Nelly Arcan was in the news again last month with a new book, Burqua de chair. Between its covers she writes of humiliation, her words inspired by a 2007 appearance on Tout le monde en parle. Don't know it? François Lauzon devoted a piece to this autowreck in The Gazette.



Arcan hanged herself just over two years ago. There were obituaries. "Acclaimed Quebec Writer Who Penned 'Whore' Found Dead in Montreal" read the headline fed by the Canadian Press. The Moose Jaw Times Herald published all 220 words. It is the only time that her name has appeared in its pages. The best obituary published outside the province – and there is no coincidence in this – came from a fellow Quebecer, Linda Leith. Of this novel, Leith writes:
Bright and talented and aware, Arcan was also beautiful and – we already knew this long before her death – very fragile. Putain is a work of autofiction (or fictionalized autobiography), so she might have been prepared for journalists’ questions about the similarities between the prostitute Cynthia in the novel and Arcan’s own experience as a sex worker. She was not. She was panicked and stammering.

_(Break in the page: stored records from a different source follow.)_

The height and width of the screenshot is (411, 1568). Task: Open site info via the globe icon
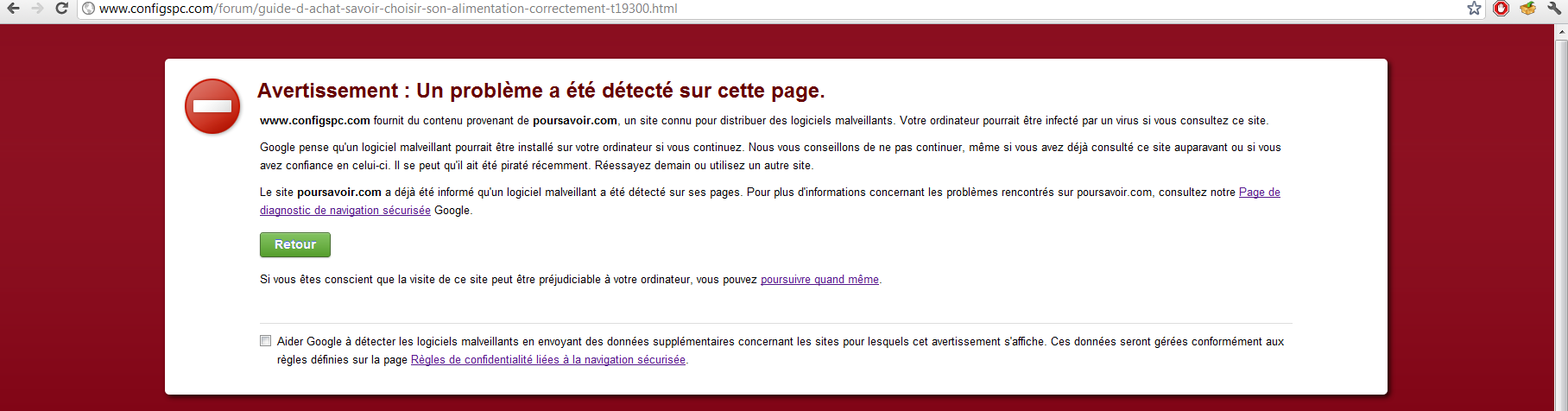pyautogui.click(x=88, y=9)
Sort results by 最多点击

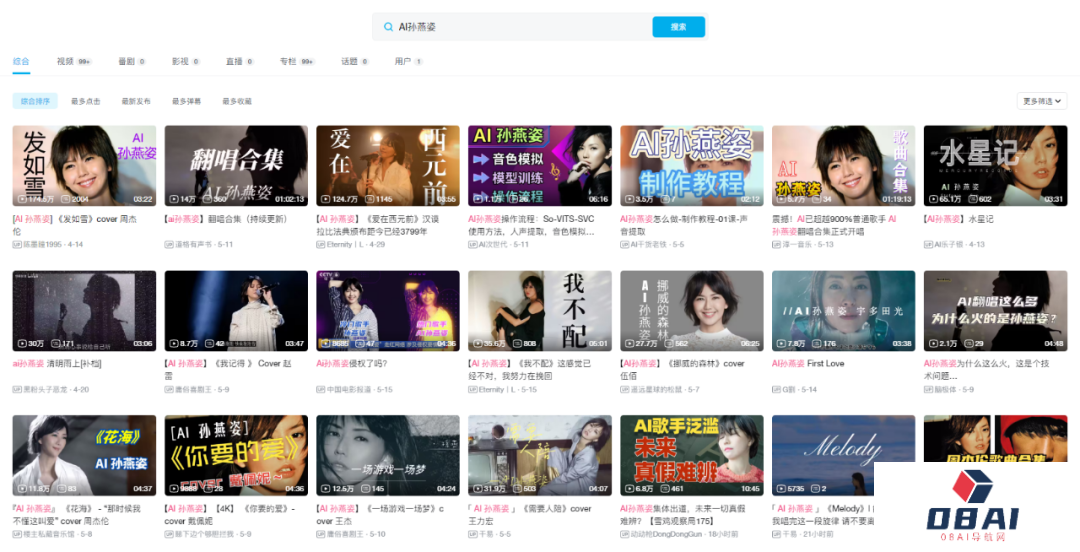click(x=85, y=101)
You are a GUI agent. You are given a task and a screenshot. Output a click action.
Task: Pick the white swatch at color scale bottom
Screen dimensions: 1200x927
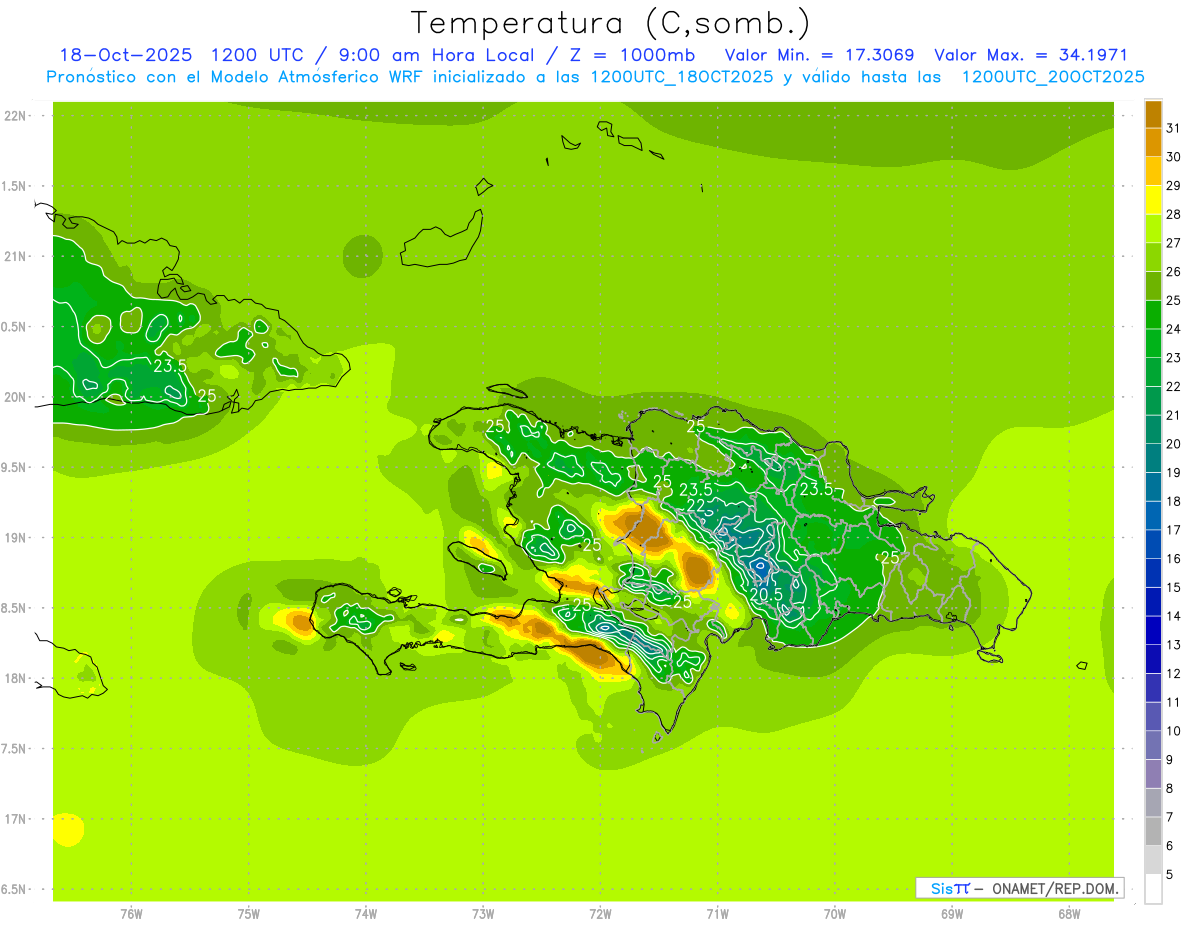(1153, 889)
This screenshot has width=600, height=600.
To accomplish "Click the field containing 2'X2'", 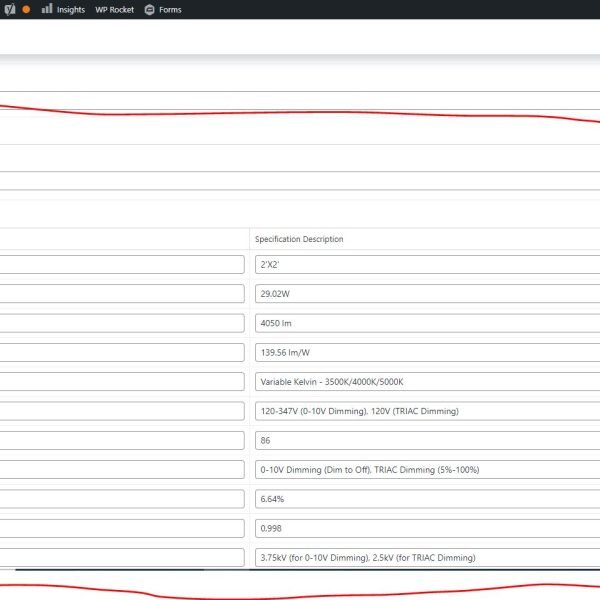I will [428, 265].
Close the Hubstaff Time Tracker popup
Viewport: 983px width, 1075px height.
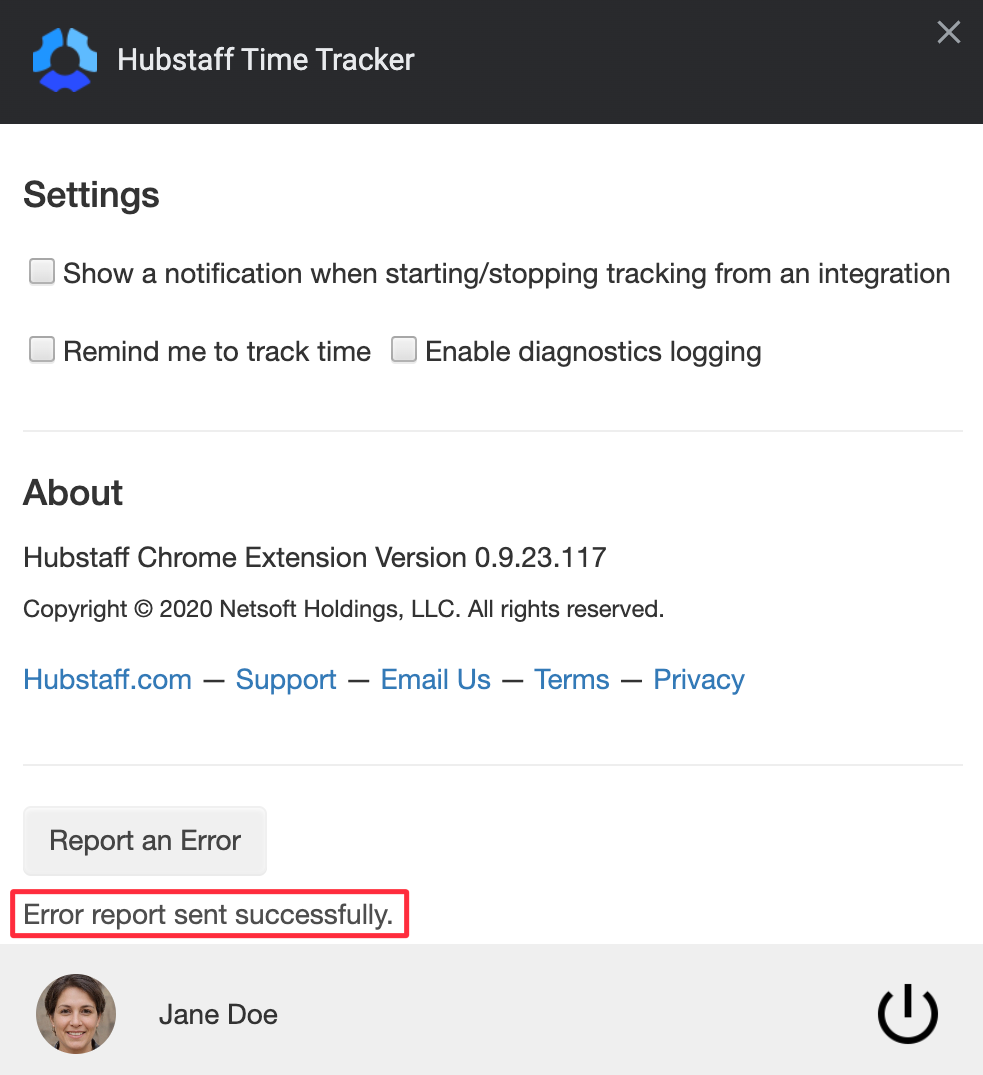(x=949, y=32)
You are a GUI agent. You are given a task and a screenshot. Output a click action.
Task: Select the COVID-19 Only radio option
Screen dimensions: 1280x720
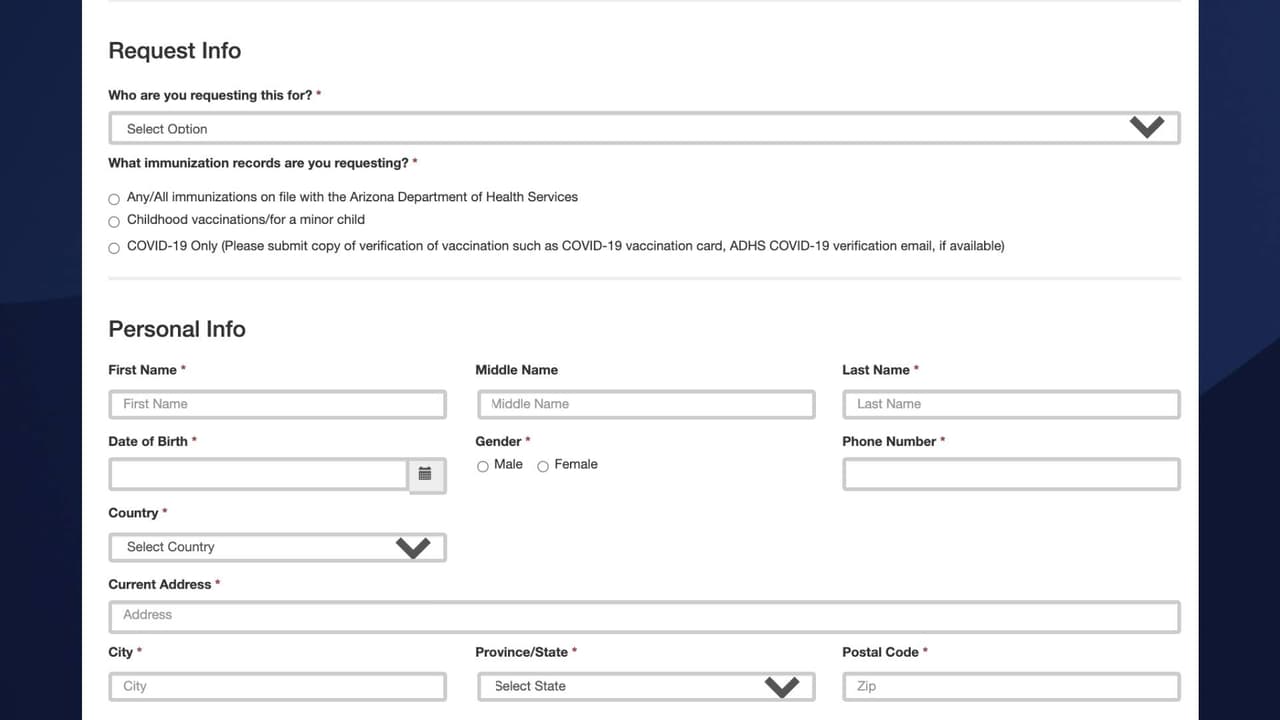(x=114, y=248)
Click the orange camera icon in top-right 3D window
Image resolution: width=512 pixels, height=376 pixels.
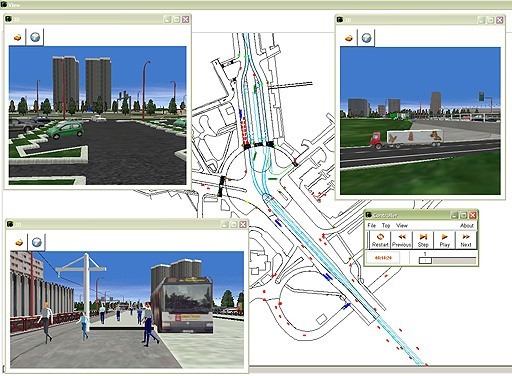tap(349, 38)
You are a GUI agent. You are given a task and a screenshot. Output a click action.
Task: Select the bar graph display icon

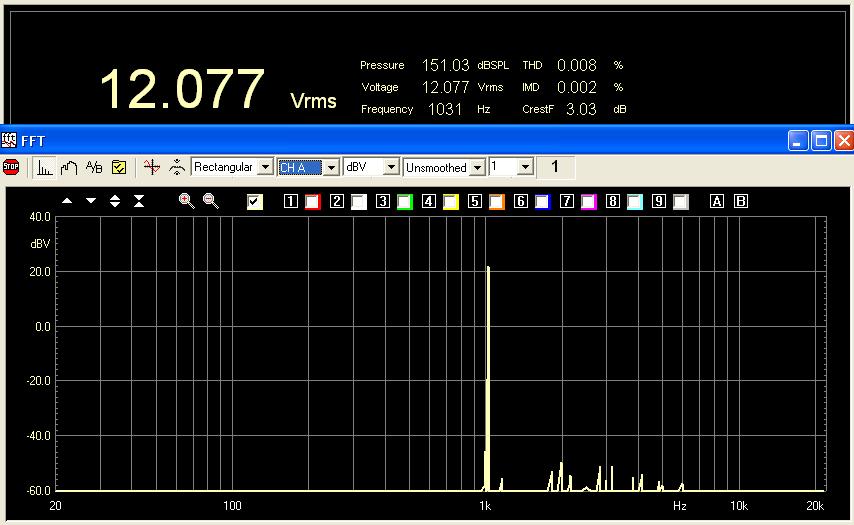pos(45,167)
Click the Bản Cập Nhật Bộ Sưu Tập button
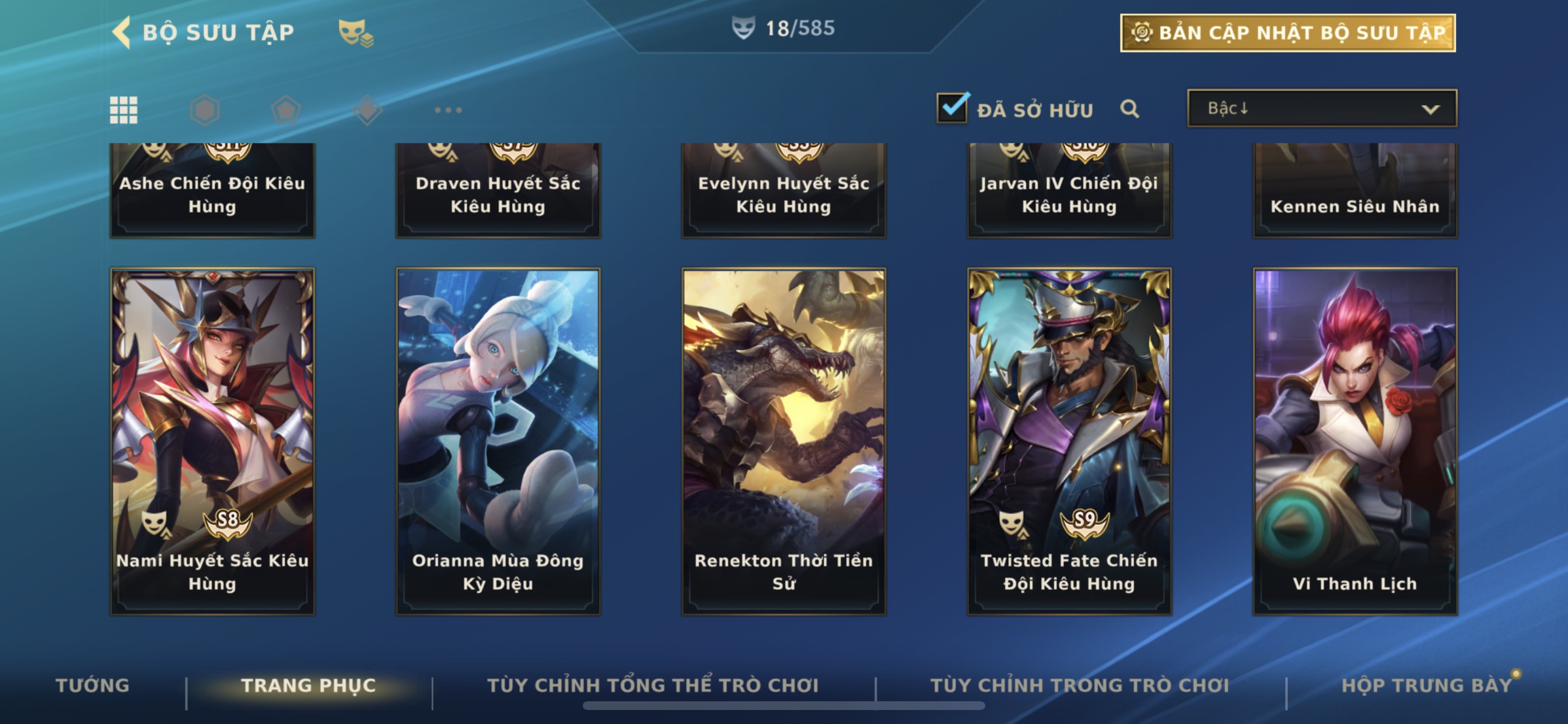The image size is (1568, 724). click(x=1288, y=33)
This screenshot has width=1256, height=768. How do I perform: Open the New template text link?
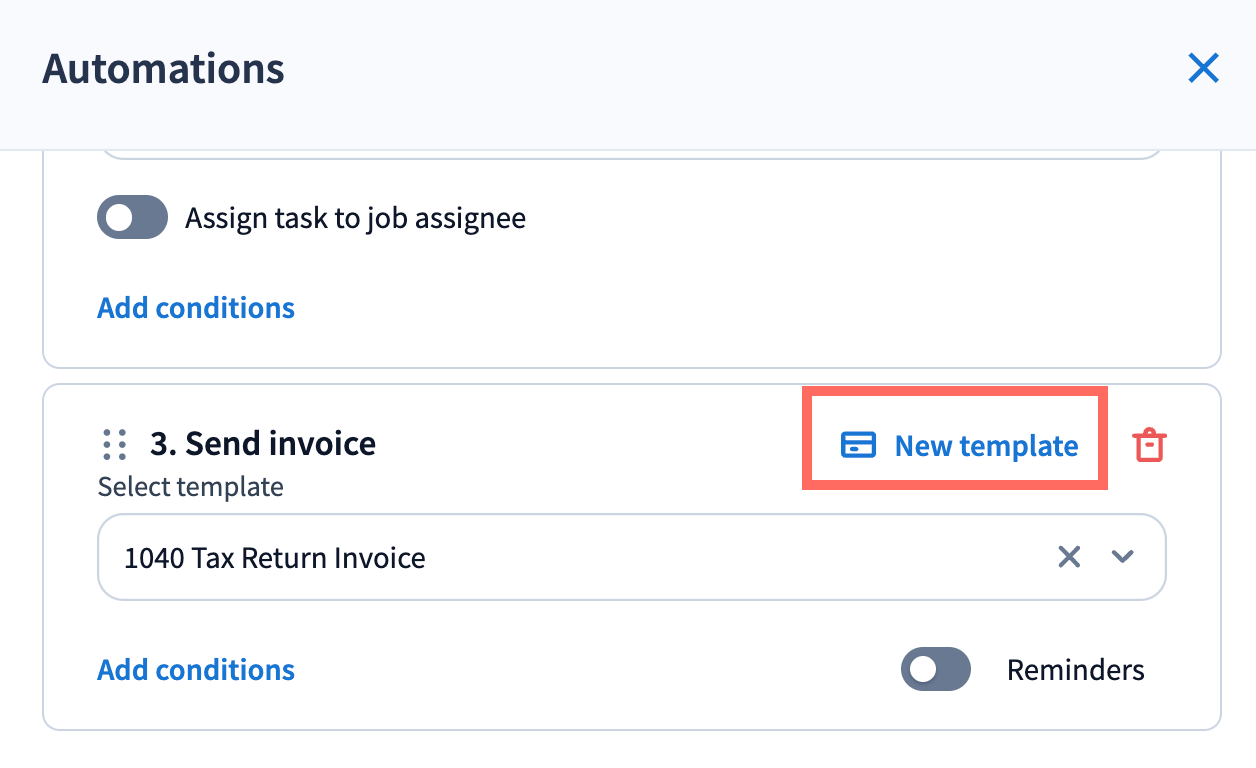986,446
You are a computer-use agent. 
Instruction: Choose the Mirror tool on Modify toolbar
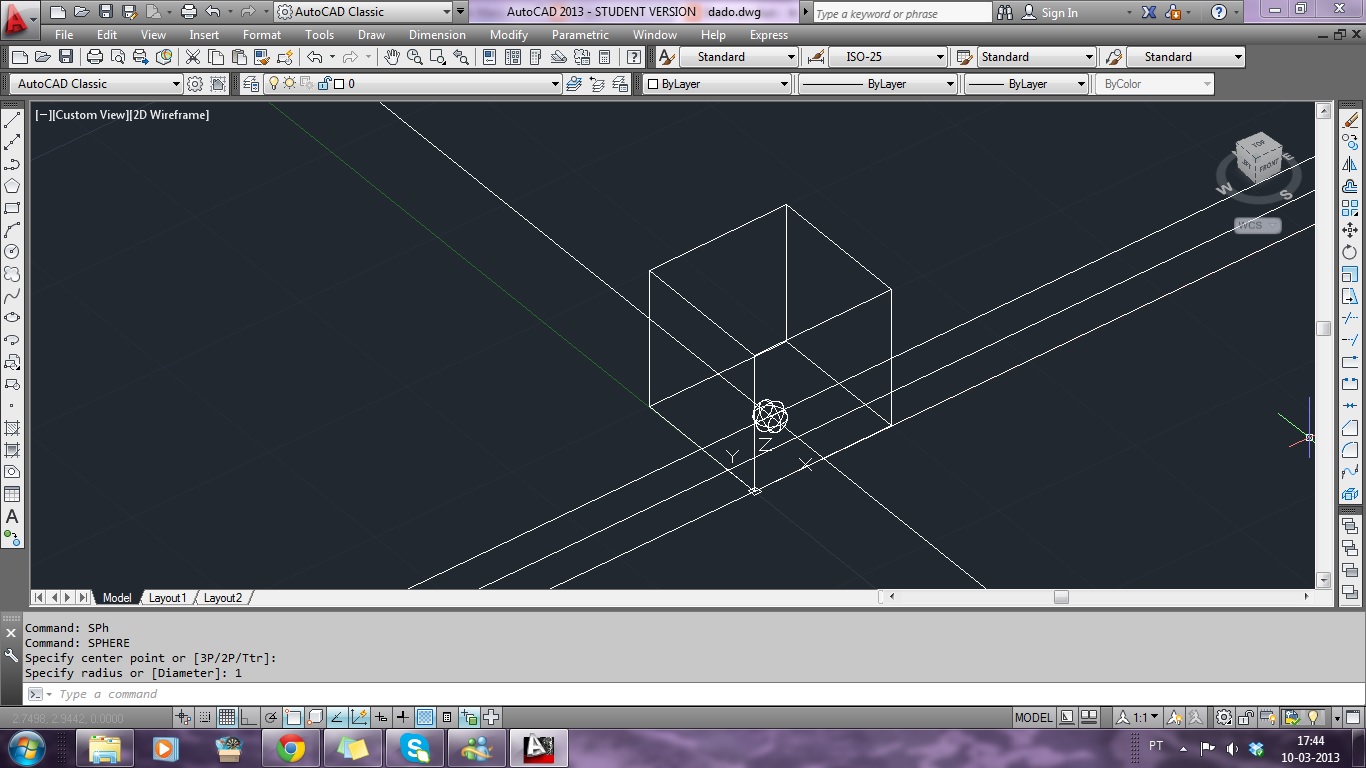coord(1351,163)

Writing has always been a solitary occupation, but we now expect our authors to take the stage on radio, on television, at book fairs and at literary festivals. Arcan's beauty, a publisher's dream, did distract. "She was thin and surprisingly busty," writes Leith, "and yes I know we’re not supposed to say such things, but Nelly Arcan’s physical presence was too eye-catching to ignore."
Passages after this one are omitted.